EXERCISE BRIEF =>
The output has to be the full set of records, reproduced exactly, minus any picture.

[Items from a dataset]
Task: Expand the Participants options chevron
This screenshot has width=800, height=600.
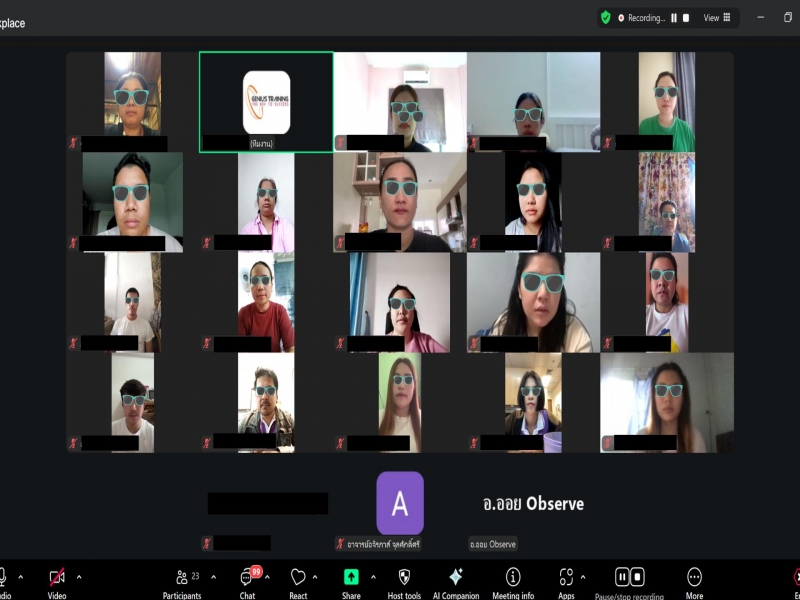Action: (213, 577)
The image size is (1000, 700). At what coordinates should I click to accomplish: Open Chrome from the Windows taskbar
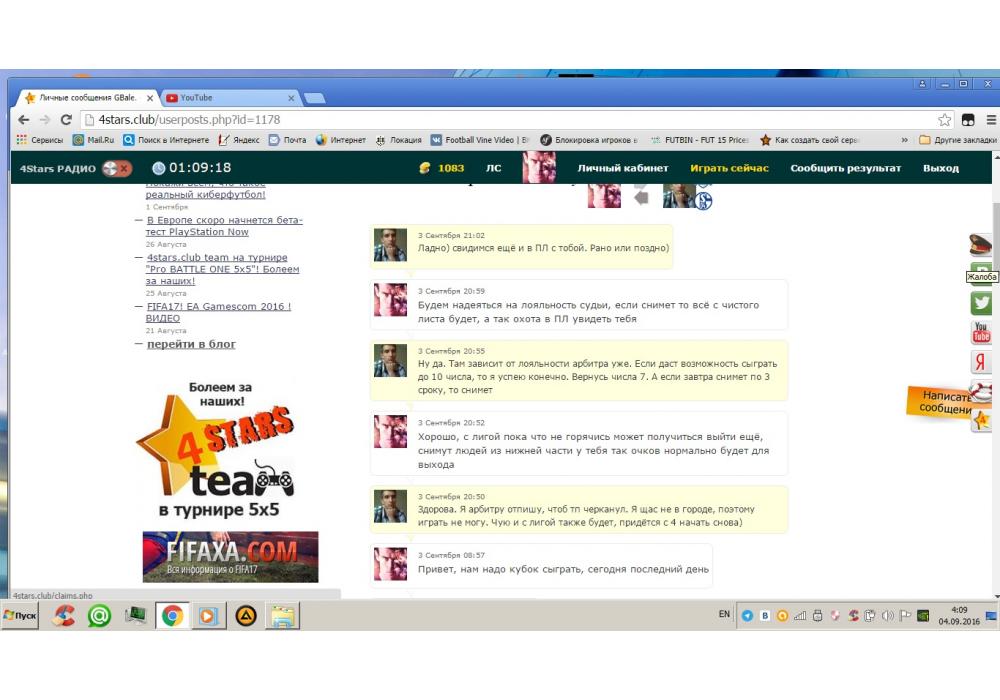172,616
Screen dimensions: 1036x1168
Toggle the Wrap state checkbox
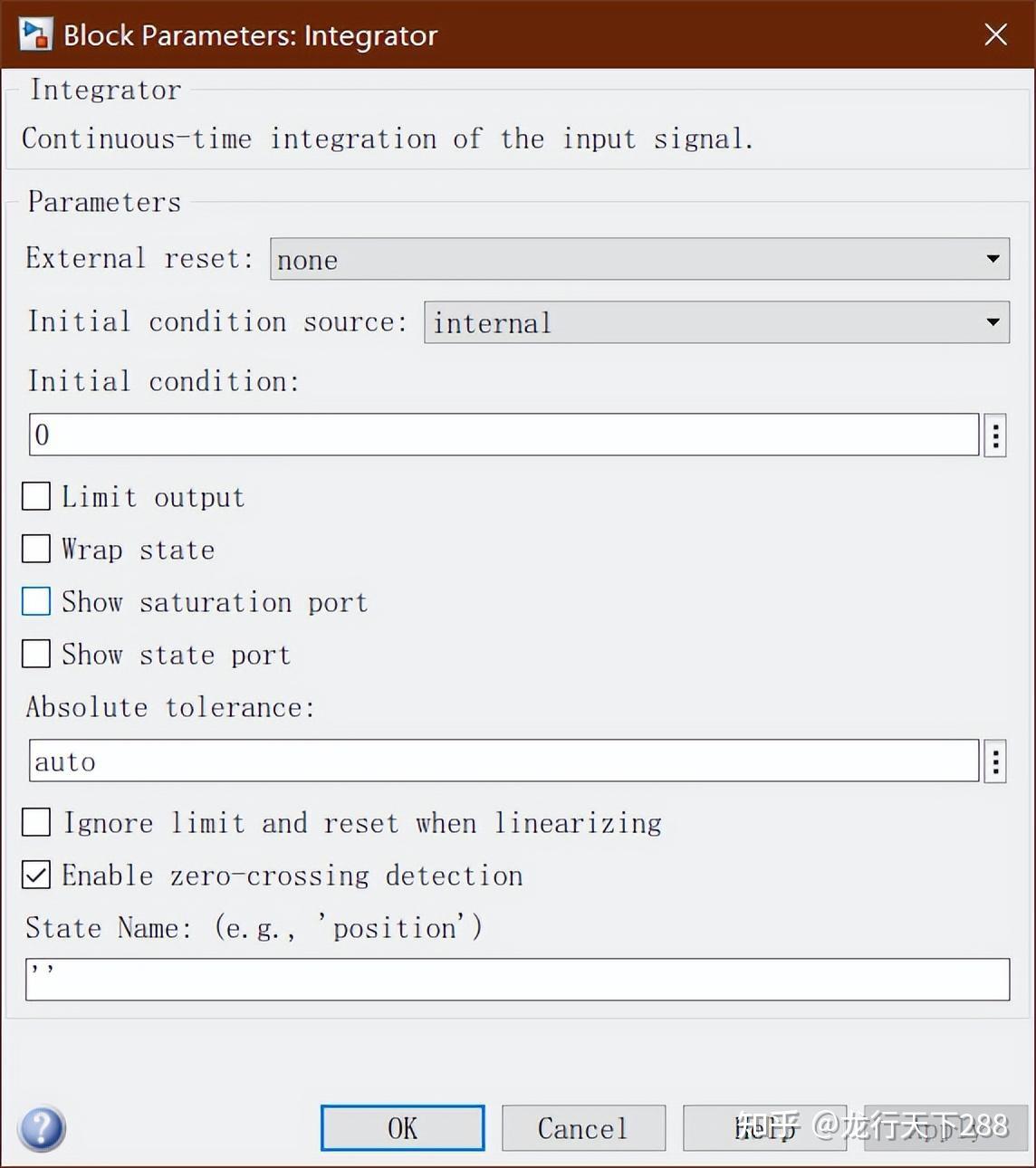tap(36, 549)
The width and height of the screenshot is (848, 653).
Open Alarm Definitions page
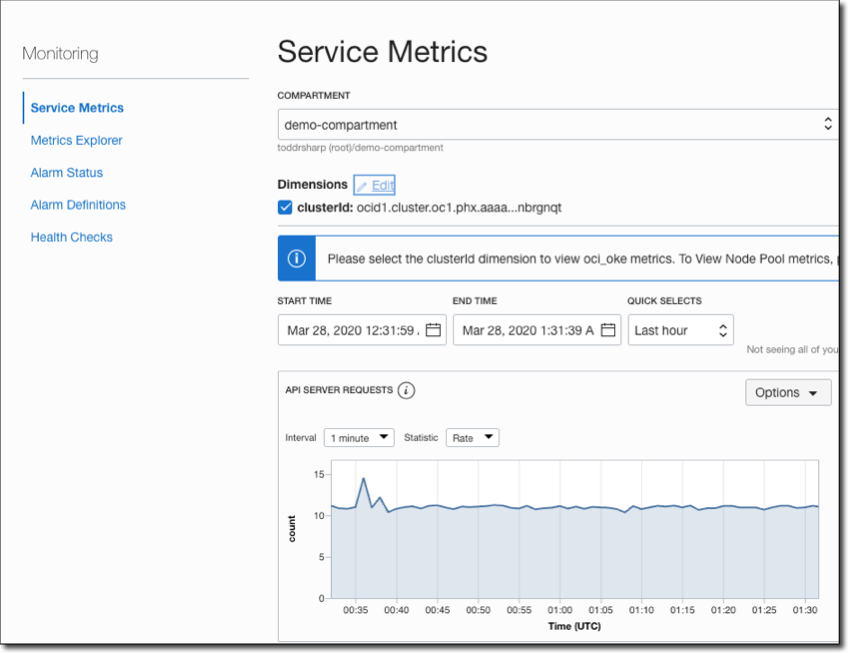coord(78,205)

RESULT FOR THIS EXERCISE =>
Task: Expand the Participants options chevron
This screenshot has width=800, height=600.
Action: (213, 577)
The image size is (1000, 700). At what coordinates should I click to accomplish: Open Chrome from the Windows taskbar
172,616
Screen dimensions: 1036x1168
Toggle the Wrap state checkbox
tap(36, 549)
The width and height of the screenshot is (848, 653).
Open Alarm Definitions page
coord(78,205)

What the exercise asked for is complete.